◆ Dataset entries
***
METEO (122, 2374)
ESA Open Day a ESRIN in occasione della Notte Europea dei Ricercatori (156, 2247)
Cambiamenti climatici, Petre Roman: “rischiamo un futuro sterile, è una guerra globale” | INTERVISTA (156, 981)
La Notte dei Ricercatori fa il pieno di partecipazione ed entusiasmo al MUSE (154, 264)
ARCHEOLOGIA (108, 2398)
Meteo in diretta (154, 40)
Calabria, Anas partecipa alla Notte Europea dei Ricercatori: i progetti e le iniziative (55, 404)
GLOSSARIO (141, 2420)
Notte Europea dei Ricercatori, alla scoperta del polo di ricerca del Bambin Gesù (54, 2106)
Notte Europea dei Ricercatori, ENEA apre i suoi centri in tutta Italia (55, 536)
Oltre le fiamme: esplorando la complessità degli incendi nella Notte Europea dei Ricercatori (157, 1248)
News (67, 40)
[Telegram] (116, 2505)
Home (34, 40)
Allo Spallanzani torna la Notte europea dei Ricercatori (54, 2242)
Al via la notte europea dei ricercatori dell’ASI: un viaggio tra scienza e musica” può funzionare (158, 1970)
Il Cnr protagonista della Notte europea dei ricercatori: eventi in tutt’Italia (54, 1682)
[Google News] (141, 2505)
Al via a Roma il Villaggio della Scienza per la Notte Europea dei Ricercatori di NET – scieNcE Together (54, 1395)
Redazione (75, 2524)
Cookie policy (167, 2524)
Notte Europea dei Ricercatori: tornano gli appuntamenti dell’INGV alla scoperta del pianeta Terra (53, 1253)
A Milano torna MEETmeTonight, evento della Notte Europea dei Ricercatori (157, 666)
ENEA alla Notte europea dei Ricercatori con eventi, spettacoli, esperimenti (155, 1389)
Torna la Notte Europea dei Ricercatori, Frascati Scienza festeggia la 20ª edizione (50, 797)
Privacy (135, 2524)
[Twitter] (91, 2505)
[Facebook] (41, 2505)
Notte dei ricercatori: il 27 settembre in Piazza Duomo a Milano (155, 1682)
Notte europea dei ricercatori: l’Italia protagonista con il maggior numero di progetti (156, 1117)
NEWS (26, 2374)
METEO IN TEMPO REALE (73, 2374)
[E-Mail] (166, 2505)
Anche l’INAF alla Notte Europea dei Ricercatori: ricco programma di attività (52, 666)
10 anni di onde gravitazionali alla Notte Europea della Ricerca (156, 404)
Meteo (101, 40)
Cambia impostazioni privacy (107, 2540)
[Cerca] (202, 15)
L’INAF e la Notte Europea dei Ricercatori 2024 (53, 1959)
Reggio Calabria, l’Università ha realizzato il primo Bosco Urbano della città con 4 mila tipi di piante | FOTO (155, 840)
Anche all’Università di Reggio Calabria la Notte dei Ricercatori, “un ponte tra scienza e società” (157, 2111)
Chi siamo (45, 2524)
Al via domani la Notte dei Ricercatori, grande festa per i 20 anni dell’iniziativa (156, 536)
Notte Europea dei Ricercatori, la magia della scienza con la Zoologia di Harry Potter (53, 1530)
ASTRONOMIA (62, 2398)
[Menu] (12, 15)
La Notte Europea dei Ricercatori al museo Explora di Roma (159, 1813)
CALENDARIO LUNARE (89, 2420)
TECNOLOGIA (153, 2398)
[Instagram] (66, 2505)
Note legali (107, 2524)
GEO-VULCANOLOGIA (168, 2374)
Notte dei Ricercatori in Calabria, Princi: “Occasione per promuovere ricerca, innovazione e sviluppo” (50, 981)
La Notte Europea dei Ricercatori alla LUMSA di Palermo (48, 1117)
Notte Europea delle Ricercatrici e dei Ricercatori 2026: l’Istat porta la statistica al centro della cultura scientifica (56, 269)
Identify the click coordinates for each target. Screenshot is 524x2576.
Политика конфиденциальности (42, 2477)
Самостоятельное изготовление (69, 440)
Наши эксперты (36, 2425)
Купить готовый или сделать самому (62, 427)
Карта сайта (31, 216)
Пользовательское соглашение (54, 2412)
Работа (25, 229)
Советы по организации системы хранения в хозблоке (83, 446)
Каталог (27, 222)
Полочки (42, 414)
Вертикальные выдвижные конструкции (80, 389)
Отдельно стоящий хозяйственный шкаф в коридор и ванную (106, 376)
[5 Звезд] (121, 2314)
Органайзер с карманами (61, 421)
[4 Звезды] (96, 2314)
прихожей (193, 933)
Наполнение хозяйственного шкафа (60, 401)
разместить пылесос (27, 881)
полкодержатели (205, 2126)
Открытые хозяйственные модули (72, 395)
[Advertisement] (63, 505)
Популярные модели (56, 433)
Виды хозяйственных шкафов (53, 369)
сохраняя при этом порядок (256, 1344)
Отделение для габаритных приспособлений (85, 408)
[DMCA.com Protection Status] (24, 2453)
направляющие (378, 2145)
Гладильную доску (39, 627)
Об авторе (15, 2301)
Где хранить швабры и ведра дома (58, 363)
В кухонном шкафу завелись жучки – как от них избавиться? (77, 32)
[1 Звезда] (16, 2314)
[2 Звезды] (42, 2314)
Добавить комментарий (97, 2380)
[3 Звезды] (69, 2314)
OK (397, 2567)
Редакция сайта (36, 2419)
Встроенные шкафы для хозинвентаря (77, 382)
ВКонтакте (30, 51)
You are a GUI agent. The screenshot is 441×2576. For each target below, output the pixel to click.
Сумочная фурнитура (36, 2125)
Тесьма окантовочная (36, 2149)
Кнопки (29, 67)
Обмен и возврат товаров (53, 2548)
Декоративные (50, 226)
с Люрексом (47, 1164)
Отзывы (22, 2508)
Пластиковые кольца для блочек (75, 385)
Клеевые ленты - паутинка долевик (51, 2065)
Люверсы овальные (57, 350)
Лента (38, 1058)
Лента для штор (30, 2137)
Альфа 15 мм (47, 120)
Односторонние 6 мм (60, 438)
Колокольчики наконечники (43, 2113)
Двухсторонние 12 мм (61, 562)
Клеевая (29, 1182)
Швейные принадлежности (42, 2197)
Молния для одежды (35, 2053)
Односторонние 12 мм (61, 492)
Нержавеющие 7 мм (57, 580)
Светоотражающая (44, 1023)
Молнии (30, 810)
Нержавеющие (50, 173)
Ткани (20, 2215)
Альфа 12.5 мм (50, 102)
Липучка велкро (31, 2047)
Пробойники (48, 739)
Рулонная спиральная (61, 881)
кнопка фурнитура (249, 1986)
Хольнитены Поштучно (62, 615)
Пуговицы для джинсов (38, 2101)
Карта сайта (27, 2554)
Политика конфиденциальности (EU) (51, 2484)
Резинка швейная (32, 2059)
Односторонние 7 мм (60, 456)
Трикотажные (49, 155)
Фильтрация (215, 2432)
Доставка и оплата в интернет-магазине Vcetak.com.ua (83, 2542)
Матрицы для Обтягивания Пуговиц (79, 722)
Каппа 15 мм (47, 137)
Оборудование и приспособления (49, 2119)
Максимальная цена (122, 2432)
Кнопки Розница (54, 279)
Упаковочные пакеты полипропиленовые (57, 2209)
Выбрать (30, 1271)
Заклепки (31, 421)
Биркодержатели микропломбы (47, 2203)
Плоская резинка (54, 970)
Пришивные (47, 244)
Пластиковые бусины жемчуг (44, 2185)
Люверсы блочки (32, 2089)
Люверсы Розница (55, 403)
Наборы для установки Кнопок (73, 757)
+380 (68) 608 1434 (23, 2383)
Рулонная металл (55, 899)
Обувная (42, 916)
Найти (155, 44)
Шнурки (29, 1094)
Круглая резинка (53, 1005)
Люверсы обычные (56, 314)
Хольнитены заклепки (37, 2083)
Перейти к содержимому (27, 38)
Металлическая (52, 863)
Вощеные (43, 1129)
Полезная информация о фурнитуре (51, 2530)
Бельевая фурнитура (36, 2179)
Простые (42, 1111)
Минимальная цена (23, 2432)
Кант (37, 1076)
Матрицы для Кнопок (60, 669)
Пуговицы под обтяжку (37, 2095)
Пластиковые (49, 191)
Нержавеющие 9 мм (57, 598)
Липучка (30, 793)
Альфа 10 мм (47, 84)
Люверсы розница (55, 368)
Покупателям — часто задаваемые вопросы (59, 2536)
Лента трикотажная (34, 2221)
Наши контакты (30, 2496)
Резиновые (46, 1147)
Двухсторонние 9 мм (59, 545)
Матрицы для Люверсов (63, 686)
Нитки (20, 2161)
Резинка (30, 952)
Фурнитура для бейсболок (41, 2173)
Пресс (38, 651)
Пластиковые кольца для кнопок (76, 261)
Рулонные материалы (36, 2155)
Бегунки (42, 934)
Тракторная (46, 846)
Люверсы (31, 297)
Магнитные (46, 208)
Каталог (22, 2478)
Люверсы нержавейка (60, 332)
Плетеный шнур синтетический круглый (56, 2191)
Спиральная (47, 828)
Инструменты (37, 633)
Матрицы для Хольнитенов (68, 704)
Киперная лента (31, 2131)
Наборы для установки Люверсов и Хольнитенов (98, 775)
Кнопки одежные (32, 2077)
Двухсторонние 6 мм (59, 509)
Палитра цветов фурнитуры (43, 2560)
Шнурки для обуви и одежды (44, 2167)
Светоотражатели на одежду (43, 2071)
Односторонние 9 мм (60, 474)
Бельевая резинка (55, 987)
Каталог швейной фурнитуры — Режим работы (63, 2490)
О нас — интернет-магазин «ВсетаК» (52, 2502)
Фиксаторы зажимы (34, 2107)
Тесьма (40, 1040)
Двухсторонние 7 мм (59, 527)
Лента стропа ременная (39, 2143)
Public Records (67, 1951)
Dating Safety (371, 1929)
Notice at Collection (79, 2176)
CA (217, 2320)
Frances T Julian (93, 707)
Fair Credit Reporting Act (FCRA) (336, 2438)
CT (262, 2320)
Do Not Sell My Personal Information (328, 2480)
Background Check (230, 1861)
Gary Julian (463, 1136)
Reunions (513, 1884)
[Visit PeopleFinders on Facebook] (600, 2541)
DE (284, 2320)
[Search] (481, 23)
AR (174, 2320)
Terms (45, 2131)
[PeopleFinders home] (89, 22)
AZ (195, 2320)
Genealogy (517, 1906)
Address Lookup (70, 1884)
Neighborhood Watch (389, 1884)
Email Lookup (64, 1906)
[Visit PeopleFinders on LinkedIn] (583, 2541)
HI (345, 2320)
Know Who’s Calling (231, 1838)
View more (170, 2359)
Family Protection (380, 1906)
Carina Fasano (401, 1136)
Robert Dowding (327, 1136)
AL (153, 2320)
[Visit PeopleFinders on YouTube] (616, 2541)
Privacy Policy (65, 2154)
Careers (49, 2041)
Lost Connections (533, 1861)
***
◆ Aim of the task
All lines from the one containing "CT (262, 2320)" to the end of the records are to be duplicated exactly, and no other lines are to be given.

◆ Answer to this problem
CT (262, 2320)
Do Not Sell My Personal Information (328, 2480)
Background Check (230, 1861)
Gary Julian (463, 1136)
Reunions (513, 1884)
[Visit PeopleFinders on Facebook] (600, 2541)
DE (284, 2320)
[Search] (481, 23)
AR (174, 2320)
Terms (45, 2131)
[PeopleFinders home] (89, 22)
AZ (195, 2320)
Genealogy (517, 1906)
Address Lookup (70, 1884)
Neighborhood Watch (389, 1884)
Email Lookup (64, 1906)
[Visit PeopleFinders on LinkedIn] (583, 2541)
HI (345, 2320)
Know Who’s Calling (231, 1838)
View more (170, 2359)
Family Protection (380, 1906)
Carina Fasano (401, 1136)
Robert Dowding (327, 1136)
AL (153, 2320)
[Visit PeopleFinders on YouTube] (616, 2541)
Privacy Policy (65, 2154)
Careers (49, 2041)
Lost Connections (533, 1861)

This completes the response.